Diagnostic evaluation and change of management

Clinical GS test results impacted clinician diagnostic evaluation in 85.0% (210/247) of cases, including confirmation of a clinical diagnosis or diagnosis in the differential (39.7%, 98/247), establishing a new diagnosis (22.7%, 56/247), identifying variants of potential interest in relation to the patient’s phenotype (14.6%, 36/247), ruling out a suspected diagnosis (12.6%, 31/247) and/or producing an incidental diagnosis (4.9%, 12/247) (Fig. 5a).

Fig. 5: Impact on the diagnostic evaluation (DE), change in management (COM), and genetic counseling (GC).figure 5

a The impact of cGS results on the diagnostic evaluation, b change of management, and c genetic counseling. For each, multiple response options could be endorsed for a single patient. Results are displayed for the cohort overall and by site. HNERM Hospital Nacional Edgardo Rebagliati Martins, INCN Instituto Nacional de Ciencias Neurológicas, INSNSB Instituto Nacional de Salud Niño-San Borja.

Changes in management were reported in 71.3% (176/247) of cases, inclusive of referrals (64.7%, 160/247), therapeutics (26.3%, 65/247), laboratory or physiological testing (25.5%, 63/247), imaging (19%, 47/247), and palliative care (17.4%. 43/247) (Fig. 5b). The need for additional tests or evaluations was eliminated in 33.6% (83/247) of cases.

Clinical GS test results impacted genetic counseling in 72.1% (178/247) of cases, including counseling regarding patient prognosis (70.0%, 173/247), familial recurrence risk estimates (66.8%, 165/247), reproductive screening and testing options (29.6%, 73/247), testing options for other family members (22.3%, 55/247) and clinical screening recommendations for other family member (13.8%, 34/247) (Fig. 5c).

Case examples

Notable case examples include a 3-month-old female in the intensive care unit on mechanical ventilation from one month of life with liver failure, jaundice, collateral circulation ascites, thrombocytopenia, coagulopathy, respiratory infections, and sepsis with a poor prognosis. At three months of age, cGS revealed a homozygous, pathogenic missense variant, c.443 G > A (p.Arg148Gln) in the GALT gene, consistent with a diagnosis of galactosemia. Her diet was changed to soy formula, resulting in normalized laboratory results (e.g., hemogram and biochemistry), regaining of consciousness, independent breathing, and resolved visceromegaly. As a result, she was discharged from the intensive care unit. Unfortunately, prolonged mechanical ventilation resulted in tracheomalacia, requiring a tracheostomy. Currently, she is two years old, able to stand, babbles, and continues to have a tracheostomy.

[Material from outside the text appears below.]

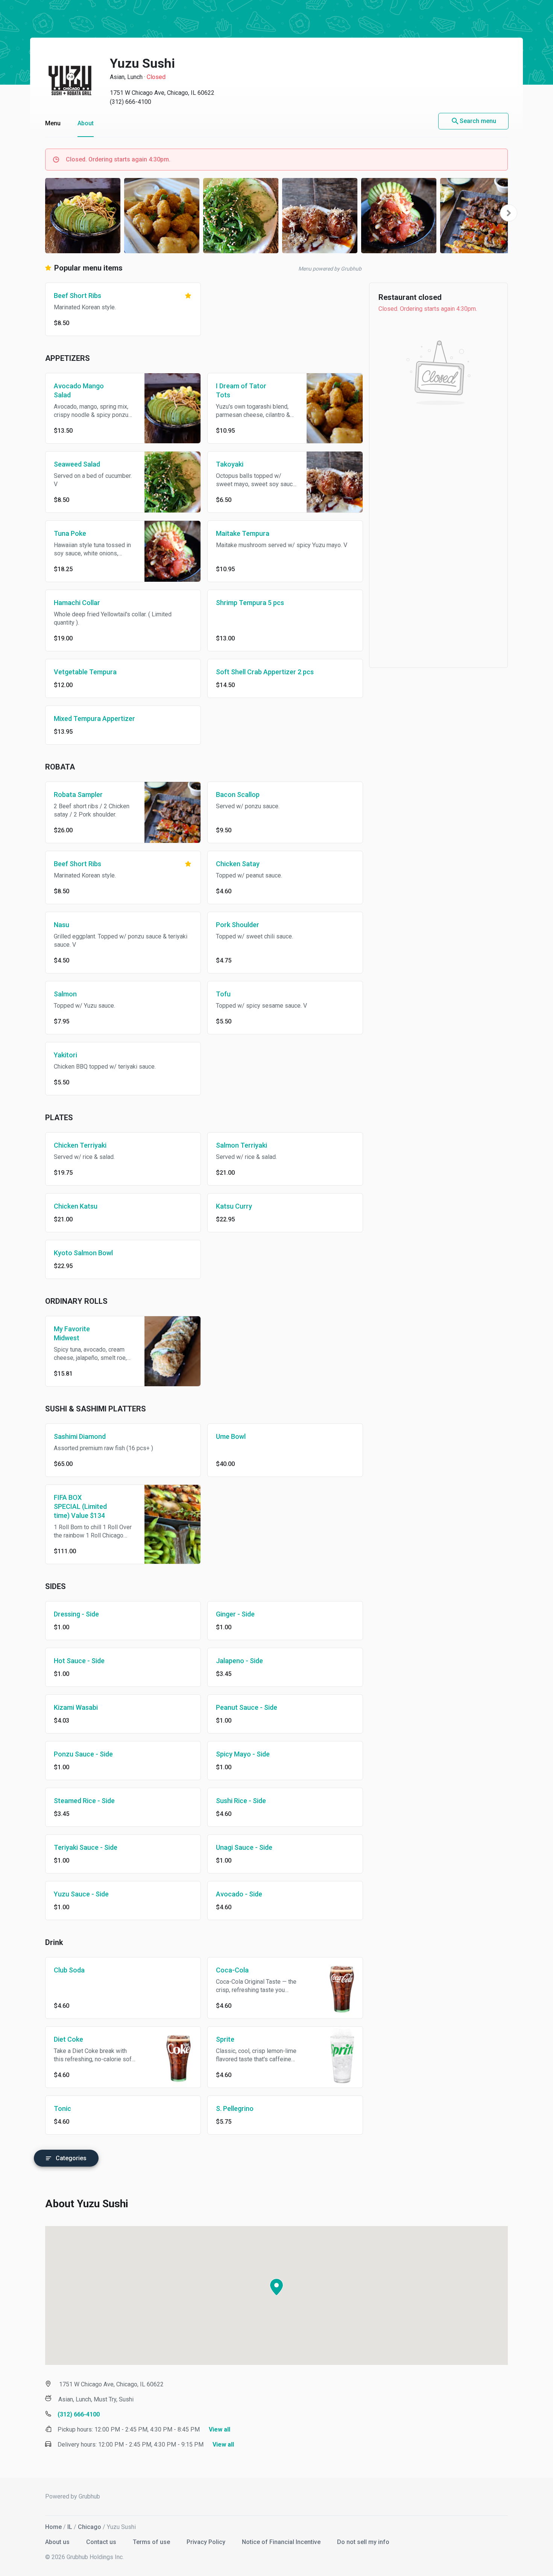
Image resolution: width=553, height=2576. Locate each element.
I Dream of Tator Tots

In another case, an 8-year-old male presented with walking difficulties and dysarthria since 1 year of age, together with recurrent respiratory infections, ocular telangiectasia, oculomotor apraxia, and head tremor. A compound heterozygous variant pair was identified in ATM, inherited from both parents, consistent with a diagnosis of ataxia–telangiectasia. This genetically confirmed diagnosis allowed the patient to receive IV immunoglobulin to prevent recurrent infections, as well as appropriate counseling for malignancies for the patient and his family members.

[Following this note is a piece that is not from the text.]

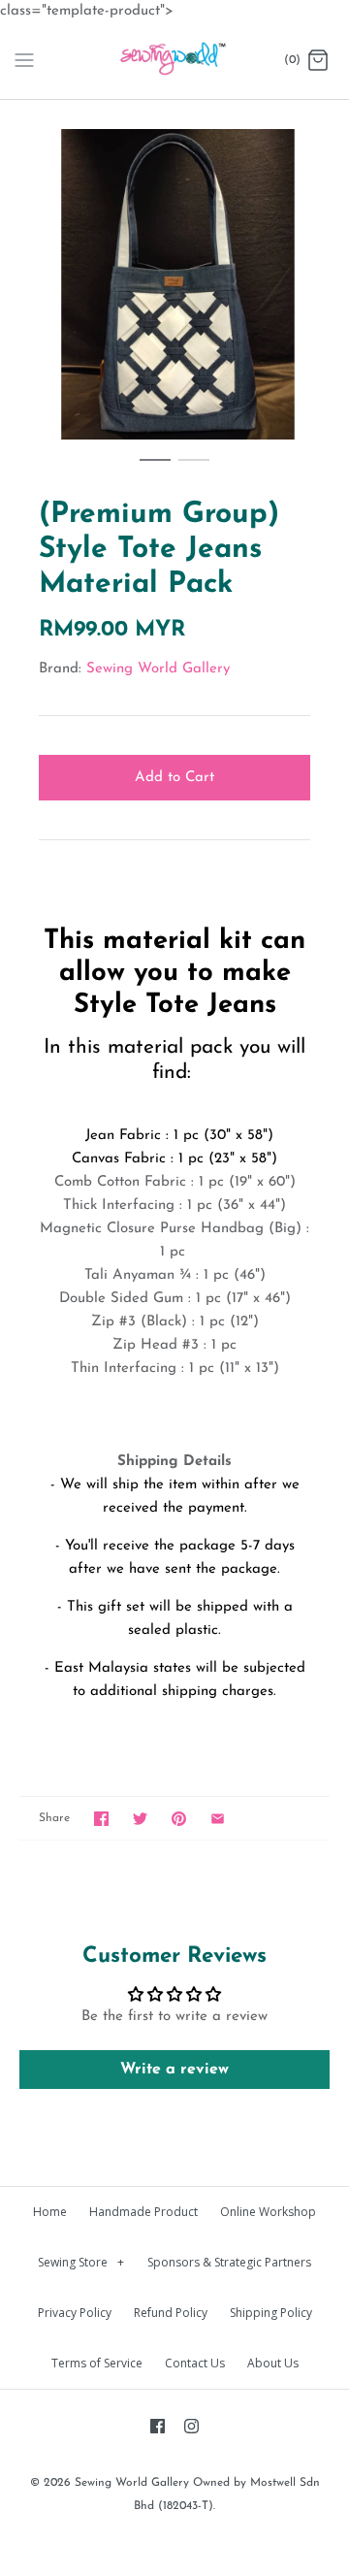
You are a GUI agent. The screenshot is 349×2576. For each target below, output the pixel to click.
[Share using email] (217, 1818)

In a third case, a 15-year-old female presented with scoliosis, hyperpigmentation along Blaschko’s lines, hemihyperplasia of the right leg, and abnormal intramedullary signal on MRI of the iliac and long bones. She had a clinical diagnosis of Gaucher disease, for which she had been treated via enzyme replacement therapy (ERT) for 5 years. Clinical GS testing corrected the diagnosis to mosaic Trisomy 14, and ERT was discontinued.